Goal of the exercise =>
Below is a block of records; please copy all of them exactly.

Provided records =>
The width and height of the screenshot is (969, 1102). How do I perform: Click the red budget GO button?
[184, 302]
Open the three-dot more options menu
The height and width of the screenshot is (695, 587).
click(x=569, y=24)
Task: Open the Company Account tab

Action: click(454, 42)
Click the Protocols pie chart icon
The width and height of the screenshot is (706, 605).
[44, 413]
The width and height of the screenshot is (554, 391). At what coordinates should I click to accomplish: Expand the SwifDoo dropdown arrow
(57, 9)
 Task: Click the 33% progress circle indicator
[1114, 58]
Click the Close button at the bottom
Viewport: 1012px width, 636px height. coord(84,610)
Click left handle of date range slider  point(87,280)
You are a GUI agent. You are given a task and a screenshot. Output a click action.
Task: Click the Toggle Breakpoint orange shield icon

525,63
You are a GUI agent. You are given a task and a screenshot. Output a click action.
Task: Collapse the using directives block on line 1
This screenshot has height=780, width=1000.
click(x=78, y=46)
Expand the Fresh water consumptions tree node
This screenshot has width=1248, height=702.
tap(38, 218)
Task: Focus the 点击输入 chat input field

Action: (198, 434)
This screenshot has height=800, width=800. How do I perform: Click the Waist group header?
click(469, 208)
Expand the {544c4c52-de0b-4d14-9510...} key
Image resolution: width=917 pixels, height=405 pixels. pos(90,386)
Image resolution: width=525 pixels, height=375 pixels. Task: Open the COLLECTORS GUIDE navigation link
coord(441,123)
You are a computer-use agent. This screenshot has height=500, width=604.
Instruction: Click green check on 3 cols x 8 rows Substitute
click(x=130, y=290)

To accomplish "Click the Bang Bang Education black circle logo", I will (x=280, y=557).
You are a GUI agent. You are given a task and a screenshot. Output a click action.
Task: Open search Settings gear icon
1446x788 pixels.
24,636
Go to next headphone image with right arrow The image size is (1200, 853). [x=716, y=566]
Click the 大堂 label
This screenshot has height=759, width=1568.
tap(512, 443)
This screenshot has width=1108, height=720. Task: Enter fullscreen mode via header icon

Task answer =>
The width and height of the screenshot is (969, 1102). How do I perform: Click the red budget GO button?
[184, 302]
Open the three-dot more options menu
The height and width of the screenshot is (695, 587).
click(x=569, y=24)
Task: Open the Company Account tab

Action: click(454, 42)
Click the Protocols pie chart icon
The width and height of the screenshot is (706, 605).
[44, 413]
The width and height of the screenshot is (554, 391). At what coordinates should I click to accomplish: Expand the SwifDoo dropdown arrow
(57, 9)
 Task: Click the 33% progress circle indicator
[1114, 58]
Click the Close button at the bottom
Viewport: 1012px width, 636px height. coord(84,610)
Click left handle of date range slider  point(87,280)
You are a GUI agent. You are given a task and a screenshot. Output a click action.
Task: Click the Toggle Breakpoint orange shield icon

525,63
You are a GUI agent. You are given a task and a screenshot. Output a click action.
Task: Collapse the using directives block on line 1
This screenshot has height=780, width=1000.
click(x=78, y=46)
Expand the Fresh water consumptions tree node
This screenshot has width=1248, height=702.
tap(38, 218)
Task: Focus the 点击输入 chat input field

Action: (198, 434)
This screenshot has height=800, width=800. How do I perform: Click the Waist group header?
click(469, 208)
Expand the {544c4c52-de0b-4d14-9510...} key
Image resolution: width=917 pixels, height=405 pixels. pos(90,386)
Image resolution: width=525 pixels, height=375 pixels. Task: Open the COLLECTORS GUIDE navigation link
coord(441,123)
You are a computer-use agent. This screenshot has height=500, width=604.
Instruction: Click green check on 3 cols x 8 rows Substitute
click(x=130, y=290)

To accomplish "Click the Bang Bang Education black circle logo", I will (x=280, y=557).
You are a GUI agent. You are given a task and a screenshot. Output a click action.
Task: Open search Settings gear icon
1446x788 pixels.
24,636
Go to next headphone image with right arrow The image size is (1200, 853). [x=716, y=566]
Click the 大堂 label
This screenshot has height=759, width=1568.
tap(512, 443)
This screenshot has width=1108, height=720. Task: Enter fullscreen mode via header icon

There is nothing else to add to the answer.